→ Consigne: D'après l'extrait choisi, combien d'hommes portent la civière ?

→ Extrait choisi:
»»

Quoi qu’il en soit, voilà nos cinq hommes qui se dirigent vers la maison bondée où Jésus enseignait : quatre hommes sur leurs deux jambes, transportant un homme handicapé sur une civière. Cinq hommes déterminés à affronter la foule, le regard des autres, le qu’en dira-t-on, mais aussi leurs propres doutes et la fatalité.
J’imagine l’émoi dans la foule rassemblée autour de Jésus alors que le plafond s’ouvre au-dessus de leurs têtes. J’imagine les murmures d’étonnement puis les exclamations alors qu’un homme étendu sur son lit apparaît aux yeux de tous, probablement suspendu par des cordes et descendu maladroitement jusqu’aux pieds de Jésus. Et puis le silence. Les regards tournés vers cet homme qui ose perturber l’enseignement d’un rabbin et importuner son auditoire
Et j’imagine le regard de Jésus, à l’opposé de ce qu’on pourrait attendre d’une telle interruption : un regard doux, bienveillant, sûrement admiratif face à ce que ces hommes ont entrepris.

««

→ Données sources:
»»

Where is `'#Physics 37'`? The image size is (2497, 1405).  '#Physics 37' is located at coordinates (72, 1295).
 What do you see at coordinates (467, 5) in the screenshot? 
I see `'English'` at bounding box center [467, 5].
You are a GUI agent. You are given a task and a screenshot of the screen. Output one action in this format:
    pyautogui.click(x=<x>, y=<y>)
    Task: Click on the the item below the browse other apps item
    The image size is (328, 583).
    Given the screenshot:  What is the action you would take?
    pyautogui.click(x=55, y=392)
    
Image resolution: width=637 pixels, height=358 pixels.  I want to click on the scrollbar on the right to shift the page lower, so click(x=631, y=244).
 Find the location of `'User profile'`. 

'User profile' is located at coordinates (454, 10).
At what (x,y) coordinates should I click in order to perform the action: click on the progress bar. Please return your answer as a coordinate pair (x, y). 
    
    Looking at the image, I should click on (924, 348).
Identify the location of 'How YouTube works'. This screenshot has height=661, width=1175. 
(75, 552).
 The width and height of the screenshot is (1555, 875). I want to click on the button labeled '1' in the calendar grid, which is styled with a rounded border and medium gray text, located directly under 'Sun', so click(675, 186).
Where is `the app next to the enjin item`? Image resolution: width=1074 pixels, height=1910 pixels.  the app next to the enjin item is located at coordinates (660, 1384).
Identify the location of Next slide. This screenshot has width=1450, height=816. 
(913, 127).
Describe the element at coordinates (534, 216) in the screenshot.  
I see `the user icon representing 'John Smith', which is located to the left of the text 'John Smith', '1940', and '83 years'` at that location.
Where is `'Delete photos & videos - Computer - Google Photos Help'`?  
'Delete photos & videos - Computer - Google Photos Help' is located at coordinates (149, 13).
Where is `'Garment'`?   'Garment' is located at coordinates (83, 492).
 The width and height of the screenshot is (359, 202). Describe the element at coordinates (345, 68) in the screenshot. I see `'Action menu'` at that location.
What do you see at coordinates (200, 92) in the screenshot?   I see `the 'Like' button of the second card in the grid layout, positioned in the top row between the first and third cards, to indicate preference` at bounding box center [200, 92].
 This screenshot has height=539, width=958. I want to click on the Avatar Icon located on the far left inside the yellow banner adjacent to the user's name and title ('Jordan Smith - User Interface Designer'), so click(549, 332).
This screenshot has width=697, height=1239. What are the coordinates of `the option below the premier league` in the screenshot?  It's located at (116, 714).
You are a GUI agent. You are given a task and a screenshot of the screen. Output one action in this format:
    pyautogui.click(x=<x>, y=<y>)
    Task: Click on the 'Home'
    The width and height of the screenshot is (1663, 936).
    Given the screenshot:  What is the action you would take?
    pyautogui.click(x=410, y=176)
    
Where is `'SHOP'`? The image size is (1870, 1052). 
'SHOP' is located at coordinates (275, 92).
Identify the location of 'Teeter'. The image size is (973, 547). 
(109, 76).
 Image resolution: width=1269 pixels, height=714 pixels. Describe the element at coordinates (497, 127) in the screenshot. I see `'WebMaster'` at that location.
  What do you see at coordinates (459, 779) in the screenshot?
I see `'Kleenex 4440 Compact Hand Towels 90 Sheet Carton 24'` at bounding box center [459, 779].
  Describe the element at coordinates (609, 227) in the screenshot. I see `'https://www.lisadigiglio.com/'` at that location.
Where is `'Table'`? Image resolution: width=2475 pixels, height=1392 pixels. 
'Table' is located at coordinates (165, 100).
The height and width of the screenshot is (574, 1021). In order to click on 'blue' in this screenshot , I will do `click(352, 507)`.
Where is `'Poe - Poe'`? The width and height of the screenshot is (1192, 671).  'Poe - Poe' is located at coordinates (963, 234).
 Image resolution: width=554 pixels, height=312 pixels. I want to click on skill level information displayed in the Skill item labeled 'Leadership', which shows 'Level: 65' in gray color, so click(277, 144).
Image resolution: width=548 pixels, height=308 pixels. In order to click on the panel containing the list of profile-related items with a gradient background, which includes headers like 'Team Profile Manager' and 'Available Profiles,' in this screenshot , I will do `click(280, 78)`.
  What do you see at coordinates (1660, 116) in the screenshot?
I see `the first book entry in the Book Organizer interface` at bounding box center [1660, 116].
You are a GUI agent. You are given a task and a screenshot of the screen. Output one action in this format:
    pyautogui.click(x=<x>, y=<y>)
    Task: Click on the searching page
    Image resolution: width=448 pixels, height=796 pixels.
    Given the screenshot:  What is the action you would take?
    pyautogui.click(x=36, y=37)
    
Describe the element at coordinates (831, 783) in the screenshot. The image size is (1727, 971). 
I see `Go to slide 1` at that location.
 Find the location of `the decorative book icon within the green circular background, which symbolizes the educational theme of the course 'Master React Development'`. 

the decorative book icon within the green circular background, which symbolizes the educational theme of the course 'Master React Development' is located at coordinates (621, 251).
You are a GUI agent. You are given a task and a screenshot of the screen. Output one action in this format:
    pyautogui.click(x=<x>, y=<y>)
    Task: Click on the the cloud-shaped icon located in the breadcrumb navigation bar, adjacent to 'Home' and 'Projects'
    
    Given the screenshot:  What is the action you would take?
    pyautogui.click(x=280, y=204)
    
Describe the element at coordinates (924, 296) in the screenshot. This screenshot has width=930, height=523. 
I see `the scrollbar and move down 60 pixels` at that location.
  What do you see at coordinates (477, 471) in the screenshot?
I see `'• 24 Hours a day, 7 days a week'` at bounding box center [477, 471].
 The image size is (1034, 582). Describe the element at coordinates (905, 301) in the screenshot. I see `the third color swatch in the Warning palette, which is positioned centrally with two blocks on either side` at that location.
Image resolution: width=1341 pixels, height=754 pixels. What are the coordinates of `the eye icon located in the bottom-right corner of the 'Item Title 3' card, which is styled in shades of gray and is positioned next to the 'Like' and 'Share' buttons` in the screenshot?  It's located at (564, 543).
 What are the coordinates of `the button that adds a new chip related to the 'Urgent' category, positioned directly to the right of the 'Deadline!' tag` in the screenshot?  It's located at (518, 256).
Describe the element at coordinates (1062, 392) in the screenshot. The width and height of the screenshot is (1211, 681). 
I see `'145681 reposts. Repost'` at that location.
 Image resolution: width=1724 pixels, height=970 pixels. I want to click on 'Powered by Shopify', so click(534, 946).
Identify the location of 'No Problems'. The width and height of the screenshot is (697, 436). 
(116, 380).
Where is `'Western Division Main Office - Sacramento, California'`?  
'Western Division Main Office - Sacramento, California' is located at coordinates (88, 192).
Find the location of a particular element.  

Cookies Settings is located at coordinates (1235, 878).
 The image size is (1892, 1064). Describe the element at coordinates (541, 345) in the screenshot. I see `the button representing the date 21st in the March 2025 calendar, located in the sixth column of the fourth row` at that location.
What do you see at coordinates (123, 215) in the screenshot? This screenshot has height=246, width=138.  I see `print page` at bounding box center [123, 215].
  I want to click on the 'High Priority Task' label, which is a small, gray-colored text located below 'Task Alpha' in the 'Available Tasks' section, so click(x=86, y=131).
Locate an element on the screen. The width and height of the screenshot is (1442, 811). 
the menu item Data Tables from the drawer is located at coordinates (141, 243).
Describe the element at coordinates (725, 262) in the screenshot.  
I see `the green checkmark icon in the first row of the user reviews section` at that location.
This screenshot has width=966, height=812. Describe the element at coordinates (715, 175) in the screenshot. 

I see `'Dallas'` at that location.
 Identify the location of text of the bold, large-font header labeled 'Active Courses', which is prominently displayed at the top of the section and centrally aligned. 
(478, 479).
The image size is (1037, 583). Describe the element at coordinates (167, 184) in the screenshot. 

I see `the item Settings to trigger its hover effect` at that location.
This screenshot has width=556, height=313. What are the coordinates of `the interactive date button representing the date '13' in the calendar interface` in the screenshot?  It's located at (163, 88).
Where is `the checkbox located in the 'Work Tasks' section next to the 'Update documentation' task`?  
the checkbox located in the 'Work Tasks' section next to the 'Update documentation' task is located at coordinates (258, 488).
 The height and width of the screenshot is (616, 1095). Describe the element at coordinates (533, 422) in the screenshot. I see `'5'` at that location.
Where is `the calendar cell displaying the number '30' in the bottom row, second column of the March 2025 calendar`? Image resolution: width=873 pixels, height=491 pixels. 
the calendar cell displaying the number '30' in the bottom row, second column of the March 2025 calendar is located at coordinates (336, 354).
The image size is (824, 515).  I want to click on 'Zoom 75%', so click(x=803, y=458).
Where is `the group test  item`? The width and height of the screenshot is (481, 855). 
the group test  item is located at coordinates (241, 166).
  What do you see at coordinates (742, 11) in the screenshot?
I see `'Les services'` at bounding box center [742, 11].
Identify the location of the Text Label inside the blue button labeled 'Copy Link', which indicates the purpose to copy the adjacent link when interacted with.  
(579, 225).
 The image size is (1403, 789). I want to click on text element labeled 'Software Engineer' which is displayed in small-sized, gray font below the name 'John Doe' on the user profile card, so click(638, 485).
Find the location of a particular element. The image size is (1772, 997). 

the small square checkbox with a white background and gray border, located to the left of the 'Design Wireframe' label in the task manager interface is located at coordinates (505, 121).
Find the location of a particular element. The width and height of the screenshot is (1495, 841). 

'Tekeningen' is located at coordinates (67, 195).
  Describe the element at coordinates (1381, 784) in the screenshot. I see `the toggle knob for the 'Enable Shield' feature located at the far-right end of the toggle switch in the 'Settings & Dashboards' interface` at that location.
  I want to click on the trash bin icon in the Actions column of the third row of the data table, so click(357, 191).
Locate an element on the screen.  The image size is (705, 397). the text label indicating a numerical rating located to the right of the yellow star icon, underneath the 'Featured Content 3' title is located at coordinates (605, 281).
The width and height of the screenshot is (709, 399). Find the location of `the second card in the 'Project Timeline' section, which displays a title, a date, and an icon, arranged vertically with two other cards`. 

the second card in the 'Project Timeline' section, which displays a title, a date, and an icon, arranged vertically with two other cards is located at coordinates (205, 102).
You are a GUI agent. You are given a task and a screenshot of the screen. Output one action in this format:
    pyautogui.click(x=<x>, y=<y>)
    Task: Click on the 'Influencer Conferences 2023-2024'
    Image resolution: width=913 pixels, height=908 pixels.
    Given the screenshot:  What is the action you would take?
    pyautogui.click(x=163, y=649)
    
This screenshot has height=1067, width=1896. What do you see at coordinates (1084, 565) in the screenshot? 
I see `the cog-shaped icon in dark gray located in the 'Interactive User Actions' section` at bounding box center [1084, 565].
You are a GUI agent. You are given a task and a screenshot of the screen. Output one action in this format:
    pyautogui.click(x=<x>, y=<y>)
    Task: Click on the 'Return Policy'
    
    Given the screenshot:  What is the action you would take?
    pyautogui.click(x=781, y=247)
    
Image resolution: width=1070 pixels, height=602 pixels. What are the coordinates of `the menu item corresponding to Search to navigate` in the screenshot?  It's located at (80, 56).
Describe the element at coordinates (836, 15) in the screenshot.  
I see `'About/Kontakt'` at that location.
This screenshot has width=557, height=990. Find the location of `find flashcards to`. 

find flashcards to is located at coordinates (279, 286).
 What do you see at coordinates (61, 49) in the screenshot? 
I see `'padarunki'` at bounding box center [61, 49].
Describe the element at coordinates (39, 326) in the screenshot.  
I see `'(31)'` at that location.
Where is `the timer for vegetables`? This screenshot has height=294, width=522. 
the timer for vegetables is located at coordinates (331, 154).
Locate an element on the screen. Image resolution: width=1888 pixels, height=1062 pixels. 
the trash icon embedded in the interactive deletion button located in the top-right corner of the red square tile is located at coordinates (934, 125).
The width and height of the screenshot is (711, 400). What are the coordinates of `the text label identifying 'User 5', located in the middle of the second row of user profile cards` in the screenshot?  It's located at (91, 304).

««

→ Réponse attendue: Quatre hommes portent la civière.